Description
This dairy free rocky road ice cream is a creamy, plant-based twist on the classic favorite. Made with coconut cream, vegan marshmallows, and crunchy add-ins, it’s the perfect dessert for anyone looking for a rich, indulgent treat without dairy. Easy to make and full of flavor, this recipe is both vegan and allergy-friendly.
Ingredients
1 can (14 oz) full-fat coconut cream (or oat/almond milk for lighter texture)
½ cup dairy-free dark chocolate or cocoa powder
⅓ cup maple syrup or agave
1 tsp vanilla extract
½ cup vegan marshmallows (cut into small pieces)
¼ cup crunchy add-ins (gluten-free cookies, sunflower seeds, or nuts)
A pinch of sea salt
Instructions
- Melt & Mix: Gently melt the dark chocolate and combine with coconut cream, maple syrup, vanilla, and salt.
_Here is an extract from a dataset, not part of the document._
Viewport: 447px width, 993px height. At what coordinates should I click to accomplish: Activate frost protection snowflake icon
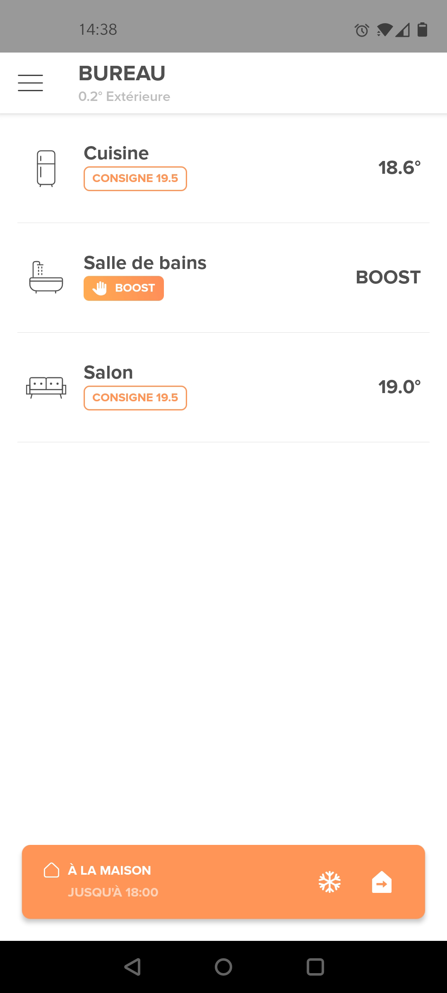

Whisk until smooth.
- Chill the Base: Refrigerate the mixture for 30 minutes to cool.
- Add Mix-Ins: Stir in vegan marshmallows and crunchy add-ins.
- Freeze: Pour into a container and freeze for 3–4 hours, stirring every hour to keep it creamy.
- Serve: Let sit for 5–10 minutes before scooping for perfect texture.
Notes
For extra creaminess, add 2 tbsp of almond or cashew butter.
Use a mix of seeds or gluten-free cookies for nut-free versions.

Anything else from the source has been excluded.